As an HHS-certified laboratory you will:

  • Add four semi-synthetic opioids: hydrocodone, oxycodone, hydromorphone; oxymorphone to your DOT testing panel;
  • Add MDA as an initial test analyte;
  • Remove testing for MDEA;
  • Add three more fatal flaws to the list of reasons when a laboratory would report a ‘rejected for testing’ specimen; and
  • Need to modify the reports [in Appendix B & C] you provide to employers and the DOT.

 

What does this mean for Medical Review Officers (MRO)?

Several of your MRO drug test review processes have been modified.  For example:

  • The term ‘prescription’ has been clarified;
  • You have authority to conduct D,L stereoisomer and THC-V testing; and
  • The timing when you communicate a significant safety risk has been modified.

 

What does this mean for alcohol technicians?

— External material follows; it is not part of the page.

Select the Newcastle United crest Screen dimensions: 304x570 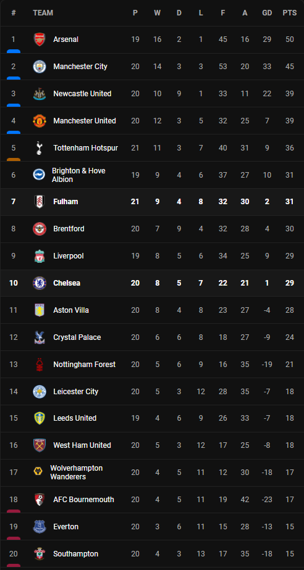point(40,94)
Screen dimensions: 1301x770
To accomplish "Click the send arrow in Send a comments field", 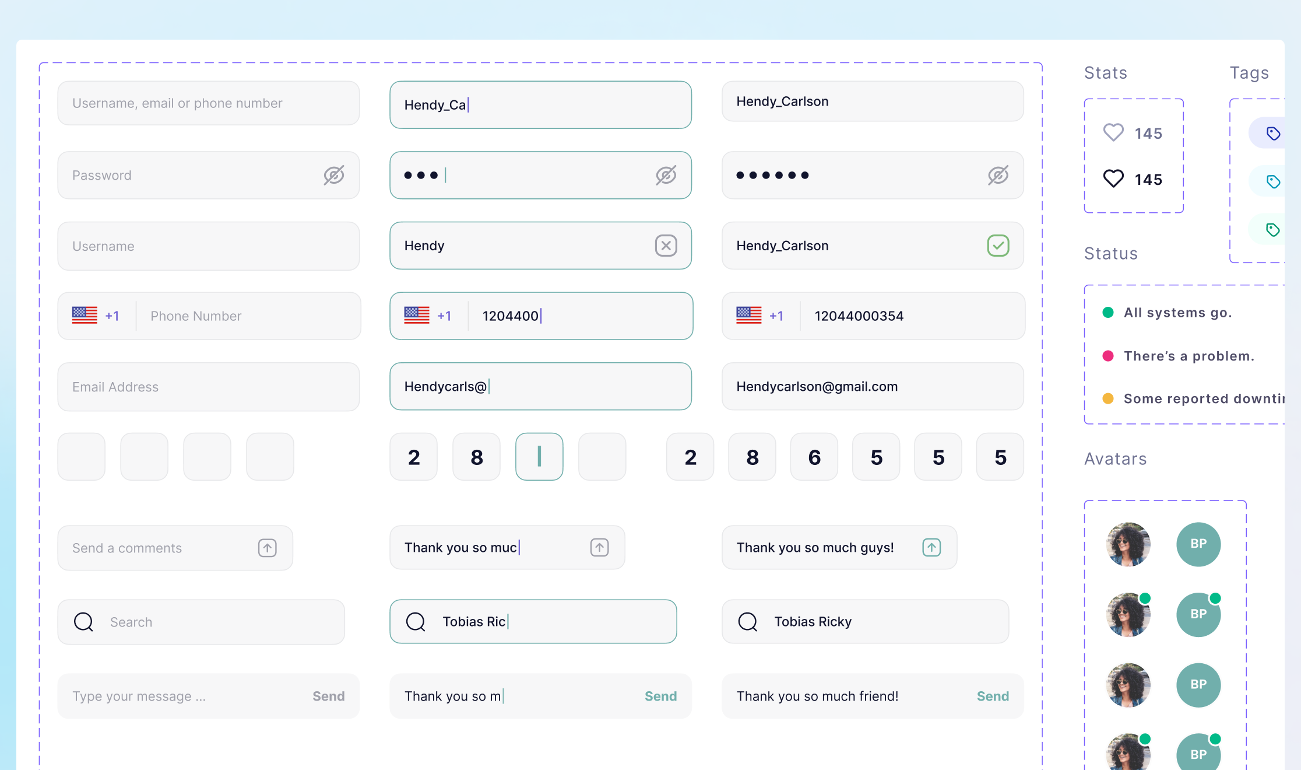I will 267,547.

The list of NHTSA-approved Alcohol Screening Devices and Evidential Breath Testing Devices will appear on ODAPC’s website.

What does this mean for service agents?

  • Collectors, alcohol testing technicians, MROs, and Substance Abuse Professionals will be required to subscribe to ODAPC’s list-serve at:  https://www.transportation.gov/odapc/ListServe_Notices.
  • Unauthorized use of DOT-branded items (such as logos or emblems) on a service agent’s website, publications, etc., could be a basis for the DOT to initiate a Public Interest Exclusion proceeding.

 

What are some of the other changes to Part 40?

  • The DOT added a new section reiterating that, in the DOT testing program, only urine specimens can be collected and analyzed at HHS-certified laboratories.
  • The DOT added language further emphasizing the existing DOT prohibition on the use of DNA testing on DOT drug-testing specimens.
  • The final rule made minor modifications to certain section headings.
  • The final rule moved the list of Substance Abuse Professional certification organizations from the rule text to ODAPC’s website.
  • The final rule moved the MIS instructions from Appendix H to ODAPC’s website.
  • Outdated compliance dates were removed and links were updated.
  • Appendices B, C, D, and H were updated.

 

Where can I find a copy of the final rule?

Read the final rule on ODAPC’s web site www.transportation.gov/odapc/frpubs.

©2018. This informal Q&A summarizes important rule changes but is not a substitute for the rule and should not be relied upon to determine legal compliance with the rule.  ODAPC encourages affected entities, including employers and service agents, to review the final rule.